И все же американцы XVIII в. жили не только революционной борьбой. Строгость классического республиканизма причудливо сочеталась у них с бытовым консьюмеризмом. Историки говорят о «революции потребления» в середине столетия. Ее выражением служит значительная степень глобализации потребления. Она особенно хорошо прослеживается в ранней Америке, где собственное производство еще не было развито. И как бы пламенно революционная пропаганда ни призывала к «простоте нравов», рекламные блоки американских газет старались завлечь читателей совсем другими приманками. Их любимым словом была «жантильность» (
Простота нравов считалась присущей республике, а жантильность – монархии.

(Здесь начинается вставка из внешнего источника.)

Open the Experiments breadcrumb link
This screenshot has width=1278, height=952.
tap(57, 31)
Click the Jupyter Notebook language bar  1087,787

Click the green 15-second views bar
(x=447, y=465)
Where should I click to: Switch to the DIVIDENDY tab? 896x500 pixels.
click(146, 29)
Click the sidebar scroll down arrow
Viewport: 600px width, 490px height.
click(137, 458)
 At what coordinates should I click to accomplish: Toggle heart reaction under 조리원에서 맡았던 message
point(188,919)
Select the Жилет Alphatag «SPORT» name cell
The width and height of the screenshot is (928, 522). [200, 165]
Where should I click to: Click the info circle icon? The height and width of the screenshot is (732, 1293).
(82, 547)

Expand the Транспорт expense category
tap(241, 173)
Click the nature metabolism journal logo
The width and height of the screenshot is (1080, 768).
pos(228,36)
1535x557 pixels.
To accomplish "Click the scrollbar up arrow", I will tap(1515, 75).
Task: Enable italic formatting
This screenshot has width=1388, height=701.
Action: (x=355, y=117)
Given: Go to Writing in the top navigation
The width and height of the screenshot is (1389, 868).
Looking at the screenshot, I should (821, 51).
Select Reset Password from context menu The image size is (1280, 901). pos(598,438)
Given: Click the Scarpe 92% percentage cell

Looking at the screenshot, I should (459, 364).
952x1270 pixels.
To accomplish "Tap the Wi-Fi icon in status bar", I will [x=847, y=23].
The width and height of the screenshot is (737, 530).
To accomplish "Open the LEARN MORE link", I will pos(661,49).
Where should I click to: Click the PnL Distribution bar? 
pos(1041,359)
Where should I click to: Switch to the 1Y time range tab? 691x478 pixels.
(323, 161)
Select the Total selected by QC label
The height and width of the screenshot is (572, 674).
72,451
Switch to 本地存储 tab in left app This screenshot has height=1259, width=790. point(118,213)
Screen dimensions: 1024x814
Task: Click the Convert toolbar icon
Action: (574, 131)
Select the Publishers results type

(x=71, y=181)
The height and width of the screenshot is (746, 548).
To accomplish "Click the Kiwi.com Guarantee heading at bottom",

Джон Адамс писал своей приятельнице: «Скажите, мадам, вы за американскую монархию или за республику? Монархия – это самое благородное и самое модное правительство, и я не знаю, почему бы дамам не считаться с элегантностью и модой в вопросах правительства, как относительно платьев, бюро или экипажей. Что касается меня, то я настолько безвкусен, что предпочитаю республику»10. И в то же время в молодой американской республике жантильность, джентльменское поведение были важной политической характеристикой. Предлагая кандидатов на нью-йоркский ратификационный конвент в 1788 г., их сторонники не забывали похвалить «обаятельные», «непринужденные» или хотя бы просто «приятные» манеры своих протеже11.
Подытоживая в двух словах, можно констатировать, что Американская революция привела к тому, что современные французские историки называют «тотальной политизацией частной жизни»12. Граница между частным и публичным размывалась. И все же США не превратились в «христианскую Спарту». Американцы охотно проявляли свою республиканскую добродетель при случае, но также они стремились к комфорту и следовали модным трендам. И то, и другое нашло свое отражение в этой книге.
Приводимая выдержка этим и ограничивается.